A Broader Question:  Should the U.S. Enact a Domestic Climate Policy without a New, Sound International Climate Agreement in Place?

Stepping back from the specific policy design question, the broader argument has been made (indeed until a few years ago I was among those making it) that there should be no serious movement on a U.S. domestic climate policy until a meaningful and sensible (post-Kyoto) international agreement has been negotiated and ratified.  It is natural for questions to be raised about the very notion of the U.S. adopting a policy to help address a global problem. The environmental benefits of any single nation’s reductions in greenhouse gas emissions are spread worldwide, unlike the costs. This creates the possibility that some countries will want to “free ride” on the efforts of others. It’s for this very reason that international cooperation is required.

That is the why the U.S. is now vigorously engaged in international negotiations, and the credibility of the U.S. as a participant, let alone as a leader, in shaping the international regime is dependent upon our demonstrated willingness to take actions at home. Europe has already put its climate policy in place, and Australia, New Zealand, and Japan are moving to have their policies in place within a year. If the United States is to play a leadership role in international negotiations for a sensible post-Kyoto international climate regime, the country must begin to move towards an effective domestic policy – with legislation that is timed and structured to coordinate with the emerging post-Kyoto climate regime.
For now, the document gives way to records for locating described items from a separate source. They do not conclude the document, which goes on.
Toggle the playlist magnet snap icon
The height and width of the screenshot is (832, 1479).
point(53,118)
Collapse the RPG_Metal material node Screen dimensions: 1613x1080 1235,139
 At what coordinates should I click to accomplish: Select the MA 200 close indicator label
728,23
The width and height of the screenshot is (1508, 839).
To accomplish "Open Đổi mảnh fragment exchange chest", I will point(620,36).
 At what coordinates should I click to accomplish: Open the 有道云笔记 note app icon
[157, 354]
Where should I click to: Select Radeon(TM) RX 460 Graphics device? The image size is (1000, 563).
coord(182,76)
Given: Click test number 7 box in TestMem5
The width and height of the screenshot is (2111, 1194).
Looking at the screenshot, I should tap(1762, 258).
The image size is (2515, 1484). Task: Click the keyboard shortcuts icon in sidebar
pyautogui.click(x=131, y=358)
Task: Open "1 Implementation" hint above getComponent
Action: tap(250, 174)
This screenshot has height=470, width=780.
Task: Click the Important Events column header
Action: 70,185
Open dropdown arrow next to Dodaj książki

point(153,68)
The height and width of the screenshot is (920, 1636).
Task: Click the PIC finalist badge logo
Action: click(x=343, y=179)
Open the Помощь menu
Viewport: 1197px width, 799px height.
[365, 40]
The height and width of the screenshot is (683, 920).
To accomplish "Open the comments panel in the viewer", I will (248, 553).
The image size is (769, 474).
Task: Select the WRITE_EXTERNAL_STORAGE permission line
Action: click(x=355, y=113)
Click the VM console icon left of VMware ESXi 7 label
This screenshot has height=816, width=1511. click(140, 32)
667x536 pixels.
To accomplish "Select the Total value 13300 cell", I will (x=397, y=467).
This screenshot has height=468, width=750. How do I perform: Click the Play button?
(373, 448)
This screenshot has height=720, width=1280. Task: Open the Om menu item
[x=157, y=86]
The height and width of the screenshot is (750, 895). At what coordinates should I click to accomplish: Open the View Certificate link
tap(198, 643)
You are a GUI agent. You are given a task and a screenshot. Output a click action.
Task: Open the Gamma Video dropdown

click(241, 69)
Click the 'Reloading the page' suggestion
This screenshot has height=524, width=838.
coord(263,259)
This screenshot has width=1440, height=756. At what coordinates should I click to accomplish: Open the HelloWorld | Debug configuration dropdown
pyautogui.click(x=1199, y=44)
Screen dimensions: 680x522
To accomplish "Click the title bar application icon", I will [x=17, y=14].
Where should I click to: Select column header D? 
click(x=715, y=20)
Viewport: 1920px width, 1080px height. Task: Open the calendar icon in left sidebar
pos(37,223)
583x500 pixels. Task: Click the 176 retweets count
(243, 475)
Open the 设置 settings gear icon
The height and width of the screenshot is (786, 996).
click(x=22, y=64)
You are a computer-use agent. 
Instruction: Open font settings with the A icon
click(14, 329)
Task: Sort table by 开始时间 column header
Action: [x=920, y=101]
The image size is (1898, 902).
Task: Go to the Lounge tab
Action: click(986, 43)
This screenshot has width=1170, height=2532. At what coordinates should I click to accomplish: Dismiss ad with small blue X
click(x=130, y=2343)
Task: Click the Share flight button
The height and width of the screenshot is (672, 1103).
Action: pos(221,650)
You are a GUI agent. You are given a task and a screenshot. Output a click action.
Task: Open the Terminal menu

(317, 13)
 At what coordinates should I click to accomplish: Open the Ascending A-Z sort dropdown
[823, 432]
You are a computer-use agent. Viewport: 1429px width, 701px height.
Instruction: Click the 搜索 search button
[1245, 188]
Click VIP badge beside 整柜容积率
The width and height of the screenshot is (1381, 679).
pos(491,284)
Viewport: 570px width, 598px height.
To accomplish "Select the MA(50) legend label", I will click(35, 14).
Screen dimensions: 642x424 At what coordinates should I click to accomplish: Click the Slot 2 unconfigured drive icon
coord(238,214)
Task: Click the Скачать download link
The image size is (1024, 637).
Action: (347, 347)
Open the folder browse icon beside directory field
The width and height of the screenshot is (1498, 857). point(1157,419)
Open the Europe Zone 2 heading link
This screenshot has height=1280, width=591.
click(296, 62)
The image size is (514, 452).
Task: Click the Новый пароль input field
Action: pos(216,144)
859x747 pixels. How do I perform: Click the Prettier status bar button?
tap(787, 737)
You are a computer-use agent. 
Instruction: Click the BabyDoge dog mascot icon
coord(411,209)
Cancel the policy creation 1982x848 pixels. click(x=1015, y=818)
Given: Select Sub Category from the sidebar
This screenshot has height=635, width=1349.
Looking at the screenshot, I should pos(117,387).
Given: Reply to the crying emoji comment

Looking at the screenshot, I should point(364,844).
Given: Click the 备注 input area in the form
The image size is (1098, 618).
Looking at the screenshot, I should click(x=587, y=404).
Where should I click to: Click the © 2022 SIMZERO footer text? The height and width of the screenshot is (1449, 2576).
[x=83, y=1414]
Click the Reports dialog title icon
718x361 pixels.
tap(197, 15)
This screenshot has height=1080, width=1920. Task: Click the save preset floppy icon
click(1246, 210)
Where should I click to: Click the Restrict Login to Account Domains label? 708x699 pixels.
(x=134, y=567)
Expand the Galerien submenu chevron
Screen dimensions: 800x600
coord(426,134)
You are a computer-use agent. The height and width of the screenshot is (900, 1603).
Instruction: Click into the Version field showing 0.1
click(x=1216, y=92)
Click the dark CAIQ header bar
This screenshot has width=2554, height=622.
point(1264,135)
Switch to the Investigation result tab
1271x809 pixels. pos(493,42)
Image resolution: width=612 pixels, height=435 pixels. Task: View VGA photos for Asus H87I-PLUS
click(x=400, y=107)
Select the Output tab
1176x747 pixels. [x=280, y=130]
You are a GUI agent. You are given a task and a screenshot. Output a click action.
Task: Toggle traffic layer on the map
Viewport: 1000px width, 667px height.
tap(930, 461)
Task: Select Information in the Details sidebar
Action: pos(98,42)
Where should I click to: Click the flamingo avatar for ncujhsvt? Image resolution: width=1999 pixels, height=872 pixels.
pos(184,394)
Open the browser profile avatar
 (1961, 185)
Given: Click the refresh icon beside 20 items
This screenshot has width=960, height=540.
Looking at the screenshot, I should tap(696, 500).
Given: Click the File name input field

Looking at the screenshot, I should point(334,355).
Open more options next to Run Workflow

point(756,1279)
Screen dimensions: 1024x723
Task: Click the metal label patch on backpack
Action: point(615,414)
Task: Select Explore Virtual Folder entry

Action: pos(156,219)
Without evidence of serious action by the U.S., there will be no meaningful international agreement, and certainly not one that includes the key, rapidly-growing developing countries.  U.S. policy developments can and should move in parallel with international negotiations.

The Bottom Line

So, like any legislation, the Waxman-Markey bill has its share of flaws. But it represents a solid foundation for a domestic climate policy that can help place the United States where it ought to be – in a position of international leadership to develop a global climate agreement that is scientifically sound, economically rational, and politically acceptable to the key nations of the world.